Blanchard, CAMH, DSM IV, DSM V, FTM, ICD 10, Lawrence, MTF, T, Trans, WPATH, Zucker, ..... I currently wake up in in an alphabet soup sweat from a regurring nightmare, firmly embedded in the current Trans Activists vs Psychotherapeutic Professions debate around the writing of version V (5) of the Diagnostic Manual of the Amercian Psychiatric Association.
This week, Alice Dreger, published a polemic blog against the trans activists campaigning against the appointment of Dr's Ken Zucker and Ray Blanchard to the committee responsible for writing the new diagnostic statements of childhood and adult 'gender identity disorders' for DSM V , Alice Dreger says
"For dissent to be effective, for it to be sustainable, for it to be ethical, it has to be factually right". (See Informed Dissent)

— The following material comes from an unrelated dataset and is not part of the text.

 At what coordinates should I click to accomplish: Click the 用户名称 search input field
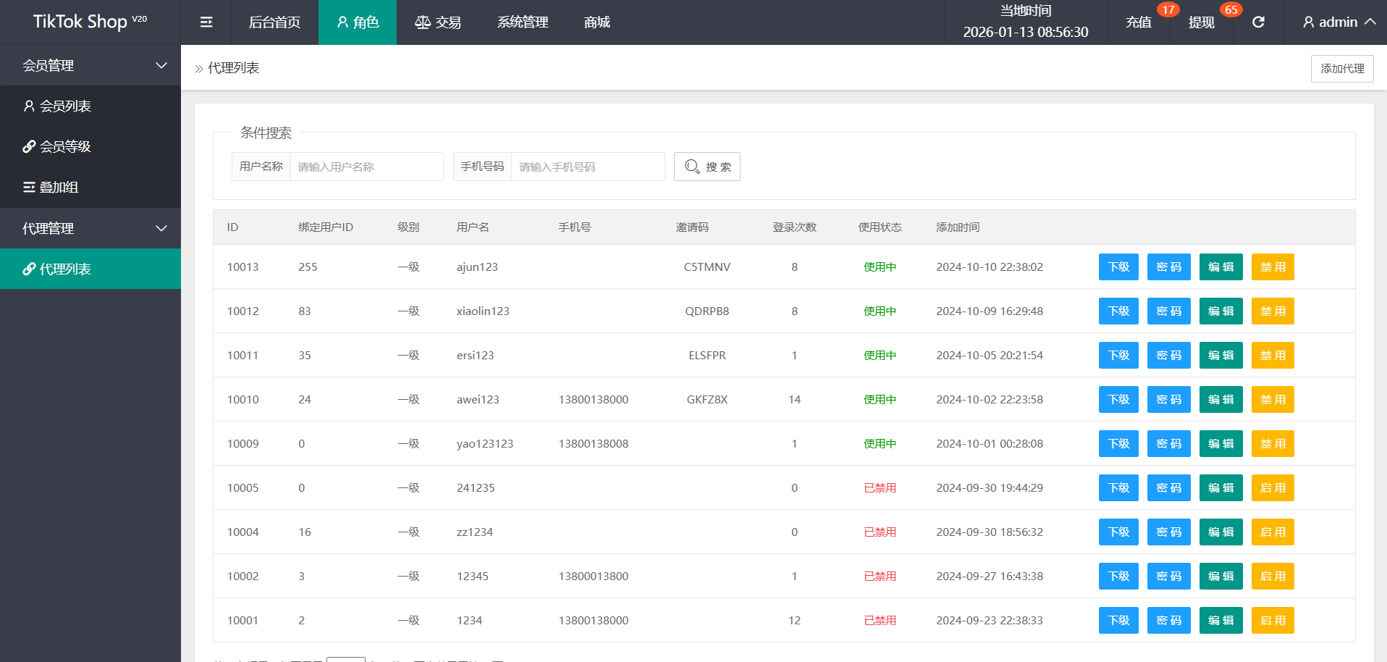click(x=366, y=167)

I totally agree with her ... but as she steams through her vicious, if not quite transphobic, something quite close to it blog, the arguments she uses are very clever, but not true when considered through the realities of trans and trans / or not trans kids' lives, and are consequently disingenuous and therefore unethical. I quote, in full:
"Zucker also said that, if he could make a child feel comfortable with the genitals she or he was born with, without causing harm, then that would be best. As someone who has been a long-time advocate of keeping children’s genitals intact and using psychologists to help parents to accept their “different” children, I admit I was sympathetic to these arguments. In fact, as I thought about it more, I realized that pushing gender-atypical kids towards eventual transition (as some “progressive” therapists seem to do) could be another case of ultimately changing the child surgically to satisfy parental discomfort with the child’s atypicality. ."
(See Informed Dissent)
Let us get the facts straight. No one, including, and especially trans activists is advocating doing anything but keeping children's genitals intact. There is nothing on the table from either party to this heated discussion suggesting that gender atypical children should have their genitals surgically operated on to change them to look more like the genitals of children of the opposite birth sex . So why does Alice Dreger raise this point?

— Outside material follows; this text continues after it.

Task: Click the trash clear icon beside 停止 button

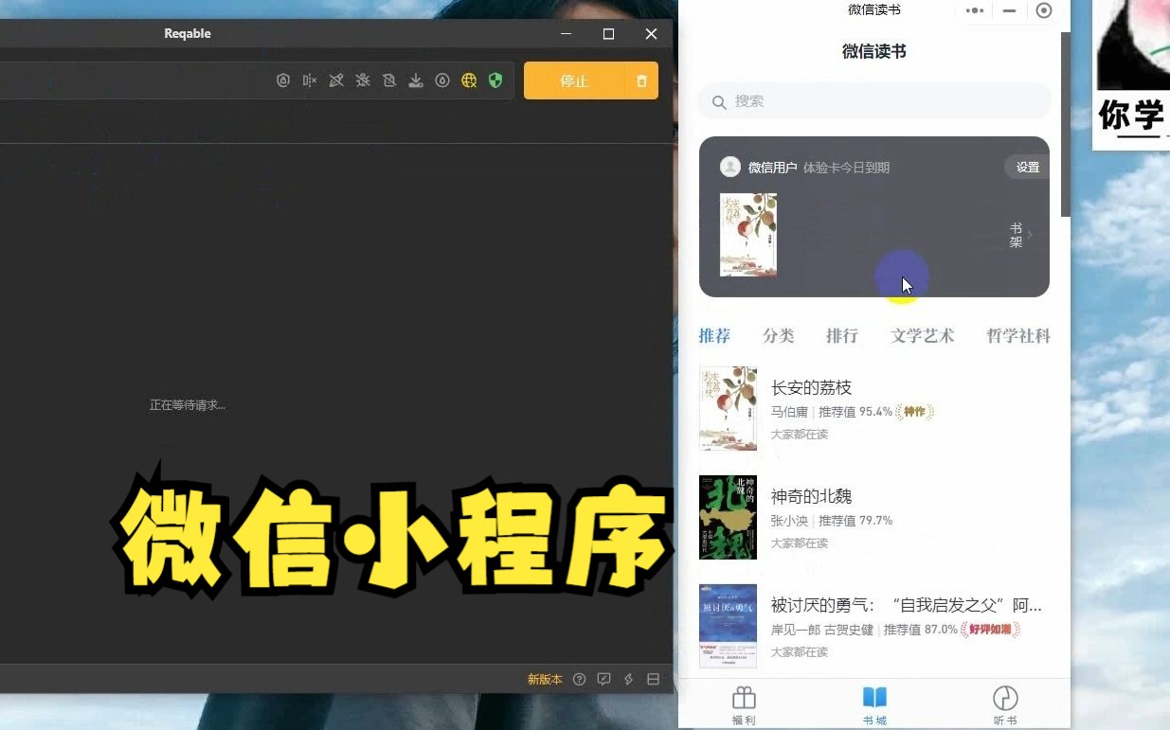Action: click(640, 80)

Firstly, she is making it quite clear to us that she is an expert on this matter - which of course she is not. She is an academic who has specialised and gained some expert perspectives on the history of intersex lives and the surgical interventions used on intersex children, and according to a recent interview helped lead the Intersex Society of North America for ten years. But she is not an expert of any sort on gender identity issues, she simply knows very little about trans lives.
Secondly, she is saying that Dr's Zucker and Blanchard are not wrong in not advocating such surgery - and that anybody who is advocating it is wicked. As I have said, however, she speaks falsely by failing to tell the whole truth and nothing but the truth; she fails to point out that in all the Internet activity from trans folk expressing anger at Dr's Zucker's and Blanchard's appointments that the trans activists also think such surgery would be wicked. Instead she leaves the question hanging so that all right minded people will thank that is not the case.

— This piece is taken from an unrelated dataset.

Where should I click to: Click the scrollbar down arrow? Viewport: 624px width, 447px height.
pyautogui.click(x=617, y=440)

Thirdly, she refers to the pushing of gender atypical children to eventual transition as wicked. Of course, as anyone who has been working with the trans community for as long as myself (33 years) or even as long as Dr's Zucker and Blanchard, knows it is not possible to push a non-transperson to transition. The only exceptions are the easily diagnosed schizophrenic disorders which might just make a person that. But they are not trans people, and their diagnosis has nothing to do with diagnosing trans people.
I did stop and wonder whether this last statement was accurate. Could non-trans children be pushed to transition? I feel it is important here to consider the small but whole set of medical literature and case law reflecting 'mistakes'.1 There are:
- some people who are trans feel that transitioning and surgery cost them too much, in terms of health, family, work, and other social networks, but they do not to 'change back'.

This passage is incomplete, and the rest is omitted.